_Try it_
Please copy, exactly as they appear below, the lines from the one containing "Instruction: Click the Hand tool" through the one containing "This screenshot has width=611, height=399.".

_Dataset records_

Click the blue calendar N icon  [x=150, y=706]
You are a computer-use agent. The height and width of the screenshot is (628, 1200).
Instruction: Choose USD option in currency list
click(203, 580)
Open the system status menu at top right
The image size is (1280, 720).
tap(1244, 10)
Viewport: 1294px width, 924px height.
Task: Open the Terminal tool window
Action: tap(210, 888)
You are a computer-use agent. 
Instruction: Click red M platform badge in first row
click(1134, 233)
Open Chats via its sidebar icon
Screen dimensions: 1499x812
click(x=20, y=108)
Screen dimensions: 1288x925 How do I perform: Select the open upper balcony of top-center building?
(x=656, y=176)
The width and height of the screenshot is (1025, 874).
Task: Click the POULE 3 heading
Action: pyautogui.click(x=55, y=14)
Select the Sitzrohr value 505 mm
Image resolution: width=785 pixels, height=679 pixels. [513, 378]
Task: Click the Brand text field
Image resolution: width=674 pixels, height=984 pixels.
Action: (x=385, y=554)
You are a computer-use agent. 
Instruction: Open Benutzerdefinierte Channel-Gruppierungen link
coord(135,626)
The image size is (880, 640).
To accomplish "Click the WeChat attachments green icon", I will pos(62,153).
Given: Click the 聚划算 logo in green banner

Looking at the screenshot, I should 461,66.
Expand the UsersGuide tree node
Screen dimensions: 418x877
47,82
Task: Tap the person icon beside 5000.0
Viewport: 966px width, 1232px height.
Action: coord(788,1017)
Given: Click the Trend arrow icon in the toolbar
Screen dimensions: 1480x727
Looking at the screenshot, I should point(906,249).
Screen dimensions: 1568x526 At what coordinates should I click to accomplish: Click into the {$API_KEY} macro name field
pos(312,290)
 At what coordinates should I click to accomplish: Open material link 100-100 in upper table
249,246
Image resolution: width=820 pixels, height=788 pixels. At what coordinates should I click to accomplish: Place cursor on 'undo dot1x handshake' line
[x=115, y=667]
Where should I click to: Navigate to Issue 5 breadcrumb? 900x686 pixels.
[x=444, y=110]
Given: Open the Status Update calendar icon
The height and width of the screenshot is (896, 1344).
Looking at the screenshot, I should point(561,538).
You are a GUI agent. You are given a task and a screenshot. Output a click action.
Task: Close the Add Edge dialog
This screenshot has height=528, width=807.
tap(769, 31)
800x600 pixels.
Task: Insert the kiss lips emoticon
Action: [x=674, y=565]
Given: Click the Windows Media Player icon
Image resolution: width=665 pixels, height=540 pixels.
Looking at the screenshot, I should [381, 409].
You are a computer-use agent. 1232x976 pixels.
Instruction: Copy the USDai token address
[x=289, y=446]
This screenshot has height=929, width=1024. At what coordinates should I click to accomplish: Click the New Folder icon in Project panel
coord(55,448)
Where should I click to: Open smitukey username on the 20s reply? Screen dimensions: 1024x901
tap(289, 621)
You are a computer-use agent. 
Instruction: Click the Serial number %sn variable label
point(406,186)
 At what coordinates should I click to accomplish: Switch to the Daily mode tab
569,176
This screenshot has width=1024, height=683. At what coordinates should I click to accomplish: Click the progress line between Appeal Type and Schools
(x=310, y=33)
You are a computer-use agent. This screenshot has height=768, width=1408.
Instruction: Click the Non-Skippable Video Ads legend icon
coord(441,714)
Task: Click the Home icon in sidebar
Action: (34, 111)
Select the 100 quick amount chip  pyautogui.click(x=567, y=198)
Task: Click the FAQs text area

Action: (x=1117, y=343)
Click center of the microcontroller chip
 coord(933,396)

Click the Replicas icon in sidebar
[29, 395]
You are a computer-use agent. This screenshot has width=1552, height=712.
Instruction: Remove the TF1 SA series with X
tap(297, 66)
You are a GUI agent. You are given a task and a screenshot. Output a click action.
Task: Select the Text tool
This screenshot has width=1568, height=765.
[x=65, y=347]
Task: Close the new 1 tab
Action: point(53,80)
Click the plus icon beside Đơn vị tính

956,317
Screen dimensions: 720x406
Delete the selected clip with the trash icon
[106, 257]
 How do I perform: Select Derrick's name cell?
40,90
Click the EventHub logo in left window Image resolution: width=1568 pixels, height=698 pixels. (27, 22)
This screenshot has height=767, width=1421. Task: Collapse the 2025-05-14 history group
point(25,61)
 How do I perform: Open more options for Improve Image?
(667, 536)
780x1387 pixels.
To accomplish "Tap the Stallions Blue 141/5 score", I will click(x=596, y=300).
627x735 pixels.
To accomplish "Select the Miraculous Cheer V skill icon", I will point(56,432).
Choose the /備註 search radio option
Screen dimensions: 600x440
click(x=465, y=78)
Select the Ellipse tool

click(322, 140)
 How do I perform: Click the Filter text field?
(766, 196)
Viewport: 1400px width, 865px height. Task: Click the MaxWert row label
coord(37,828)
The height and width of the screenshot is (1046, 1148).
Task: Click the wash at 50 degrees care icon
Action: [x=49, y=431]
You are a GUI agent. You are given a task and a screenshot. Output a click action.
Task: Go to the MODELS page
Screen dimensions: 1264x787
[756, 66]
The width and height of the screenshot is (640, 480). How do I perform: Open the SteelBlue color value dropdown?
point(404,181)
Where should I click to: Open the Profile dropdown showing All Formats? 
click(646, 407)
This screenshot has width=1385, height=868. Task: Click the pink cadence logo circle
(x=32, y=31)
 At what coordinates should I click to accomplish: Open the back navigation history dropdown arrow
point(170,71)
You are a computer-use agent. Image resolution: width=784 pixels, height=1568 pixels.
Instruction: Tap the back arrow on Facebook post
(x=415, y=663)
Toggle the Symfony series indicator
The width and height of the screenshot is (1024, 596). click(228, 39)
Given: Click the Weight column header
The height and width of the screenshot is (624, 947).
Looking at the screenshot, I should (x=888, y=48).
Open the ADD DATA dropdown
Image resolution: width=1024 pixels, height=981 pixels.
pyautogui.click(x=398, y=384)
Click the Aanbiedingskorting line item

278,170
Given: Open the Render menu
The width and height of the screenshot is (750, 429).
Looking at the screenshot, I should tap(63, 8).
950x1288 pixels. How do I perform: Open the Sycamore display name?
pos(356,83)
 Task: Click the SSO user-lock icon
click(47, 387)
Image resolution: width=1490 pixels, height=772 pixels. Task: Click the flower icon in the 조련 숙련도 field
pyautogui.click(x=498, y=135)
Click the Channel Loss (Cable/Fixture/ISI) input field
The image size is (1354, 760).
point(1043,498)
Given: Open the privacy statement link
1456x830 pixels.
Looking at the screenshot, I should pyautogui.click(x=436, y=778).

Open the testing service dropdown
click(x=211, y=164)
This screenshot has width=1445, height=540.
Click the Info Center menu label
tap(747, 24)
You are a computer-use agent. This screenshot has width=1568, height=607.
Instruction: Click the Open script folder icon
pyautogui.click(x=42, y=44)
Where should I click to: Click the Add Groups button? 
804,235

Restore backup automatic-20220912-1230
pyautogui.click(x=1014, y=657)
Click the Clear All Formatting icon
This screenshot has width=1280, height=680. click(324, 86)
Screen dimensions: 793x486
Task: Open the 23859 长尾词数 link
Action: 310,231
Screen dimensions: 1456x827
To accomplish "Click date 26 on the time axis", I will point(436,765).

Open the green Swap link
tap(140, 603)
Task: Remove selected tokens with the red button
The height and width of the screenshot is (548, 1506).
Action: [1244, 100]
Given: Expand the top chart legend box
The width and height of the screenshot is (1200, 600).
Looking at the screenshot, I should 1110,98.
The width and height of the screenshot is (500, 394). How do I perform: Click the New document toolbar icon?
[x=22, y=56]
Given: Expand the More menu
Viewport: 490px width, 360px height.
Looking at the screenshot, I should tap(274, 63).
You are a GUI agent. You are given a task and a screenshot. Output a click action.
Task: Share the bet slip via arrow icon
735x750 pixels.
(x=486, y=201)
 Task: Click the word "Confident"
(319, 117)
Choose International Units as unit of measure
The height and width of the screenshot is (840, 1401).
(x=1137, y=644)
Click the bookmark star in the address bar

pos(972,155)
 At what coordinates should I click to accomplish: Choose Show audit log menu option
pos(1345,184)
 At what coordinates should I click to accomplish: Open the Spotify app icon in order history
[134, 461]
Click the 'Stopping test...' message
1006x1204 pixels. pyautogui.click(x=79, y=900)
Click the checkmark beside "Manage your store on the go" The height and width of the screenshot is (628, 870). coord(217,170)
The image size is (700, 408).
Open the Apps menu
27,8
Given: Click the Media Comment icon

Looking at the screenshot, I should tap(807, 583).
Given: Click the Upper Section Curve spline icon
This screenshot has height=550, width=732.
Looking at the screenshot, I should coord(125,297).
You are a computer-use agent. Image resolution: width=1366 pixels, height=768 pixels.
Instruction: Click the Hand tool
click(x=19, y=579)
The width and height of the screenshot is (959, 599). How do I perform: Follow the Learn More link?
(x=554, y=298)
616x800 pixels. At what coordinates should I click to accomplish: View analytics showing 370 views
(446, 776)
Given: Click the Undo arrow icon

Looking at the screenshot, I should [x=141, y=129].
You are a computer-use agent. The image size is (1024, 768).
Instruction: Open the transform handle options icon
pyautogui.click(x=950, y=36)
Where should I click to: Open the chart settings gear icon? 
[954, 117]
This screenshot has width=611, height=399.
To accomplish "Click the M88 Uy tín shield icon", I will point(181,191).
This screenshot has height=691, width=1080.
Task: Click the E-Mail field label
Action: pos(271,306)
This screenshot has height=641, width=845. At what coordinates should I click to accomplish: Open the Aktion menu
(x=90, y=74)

_Result below_
Instruction: Click the Hand tool
click(x=19, y=579)
The width and height of the screenshot is (959, 599). How do I perform: Follow the Learn More link?
(x=554, y=298)
616x800 pixels. At what coordinates should I click to accomplish: View analytics showing 370 views
(446, 776)
Given: Click the Undo arrow icon

Looking at the screenshot, I should [x=141, y=129].
You are a computer-use agent. The image size is (1024, 768).
Instruction: Open the transform handle options icon
pyautogui.click(x=950, y=36)
Where should I click to: Open the chart settings gear icon? 
[954, 117]
This screenshot has width=611, height=399.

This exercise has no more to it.